Mid-Summer Through Early Fall

Late Summer & Early Fall
Spanish mackerel
False albacore (little tunny)
Atlantic bonito

Even though they are not considered terrific gamefish, fluke are exciting to catch on light gear and are an absolute delight on the plate. When fluke are active along the surf line, there are countless other species – big and small – in the vicinity. Some larger gamefish pop-up unexpectedly and can be hooked on lures; smaller species are always nearby, hitting downsized bait rigs. It is an understatement to say that there are many more species options available to anglers during the summer and fall months than they realize.
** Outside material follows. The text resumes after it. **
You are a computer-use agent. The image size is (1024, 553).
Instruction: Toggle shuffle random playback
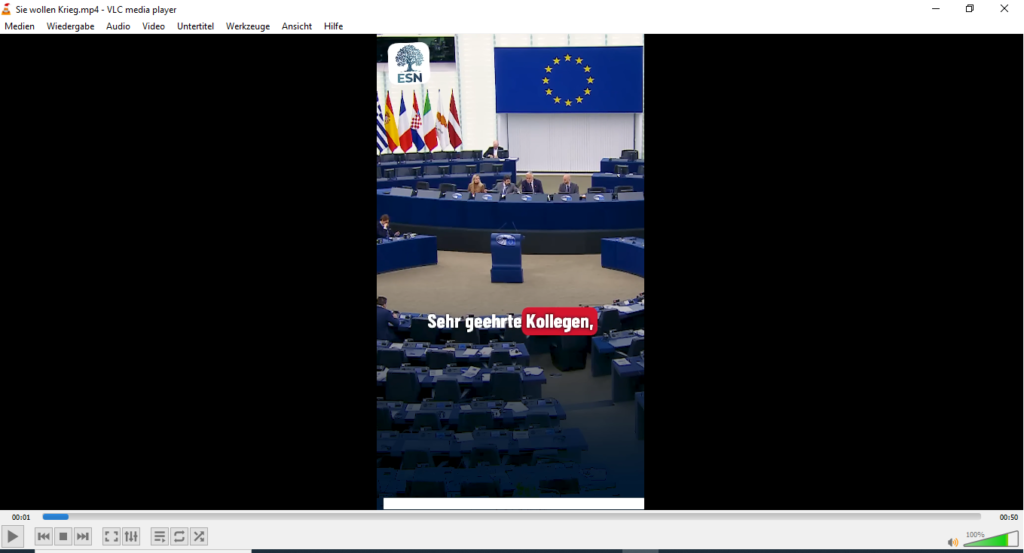coord(199,537)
Look, there will be dedicated pluggers working the Raritan Bayshore this month, generating plenty of social media buzz with jumbo striped bass before heading up the Hudson to spawn.  Same can be said for much of the Delaware River banks, while some may be hitting the front beaches at night, creeping along with larger plugs for jumbo striped bass.  But for the surfcaster by the light of day, don’t limit yourself to one option when you can multi-task; fishing for the big guys early or late in the day, while downsizing for smaller species during most of the daylight hours. Anything can happen between dawn and dusk, and having one combo rigged with a lure and ready should the big guys show up unexpectedly during the daylight hours is smart while bait fishing for smaller fare. Two combos double your chances of catching something either big or small, or both big and small during a single outing.

Going home after catching something is always better than going home with nothing to show for your time and effort. Explore all options when you invest time on a beach. Think big, aim small!